**WHAT THE EXERCISE ASKS**: List every person the text about Adnan Latif mentions by name.

**TEXT**:
If the unjust incarceration of Adnan Latif inspired in conservatives even a fraction of the concern that they had for Scooter Libby; if liberals felt for him a small part of the outrage that they muster on Sandra Fluke's behalf; if President Bush had been a bit more careful in who he detained, or if President Obama had closed just the portion of Guantanamo Bay holding prisoners cleared by American intelligence agencies for release; if the federal judiciary were slightly less inclined to defer to dubious government claims in habeas cases; or if Congress were less derelict in its duty to preserve and protect the Constitution -- if any of those things were true, the Yemeni man might still be alive, and his death, a possible suicide, wouldn't disgrace us.

But he is dead.

Held for years on end without trial in a cage thousands of miles from home, he endured interrogations, indignities, and depression long enough to be cleared for release. The U.S. government kept him locked up for years longer. Despairing, he died this week, and even in death, his treatment evokes less outrage in Americans than the week's most controversial tweets.

This despite the fact that there are numerous reasonable doubts about his guilt.

He was captured by Pakistani security forces near the Afghan border in late 2001. On most matters, the average American is disinclined to treat Pakistani security forces as arbiters of truth. Many believe they helped hide Osama bin Laden for years. Yet most Americans presume the guilt of Guantanamo Bay inmates accused of belonging to the Taliban or al-Qaeda in large part because Pakistani sources intimated as much when turning them over. When Latif was turned over, the U.S. was paying the Pakistanis for every Arab "fighter" that they found.

**SOURCE MATERIAL**:
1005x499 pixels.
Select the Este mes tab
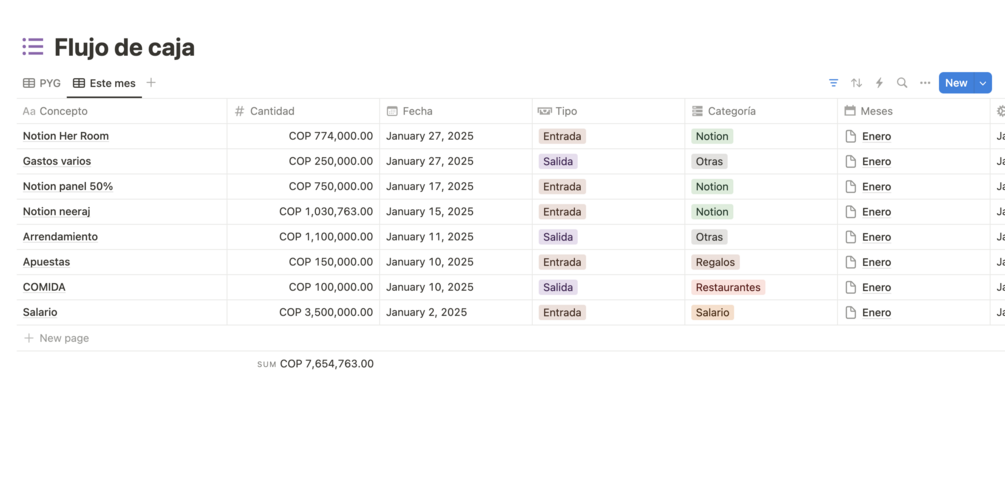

**RESPONSE FOR THIS EXERCISE**: Adnan Latif, Scooter Libby, Sandra Fluke, President Bush, President Obama, Osama bin Laden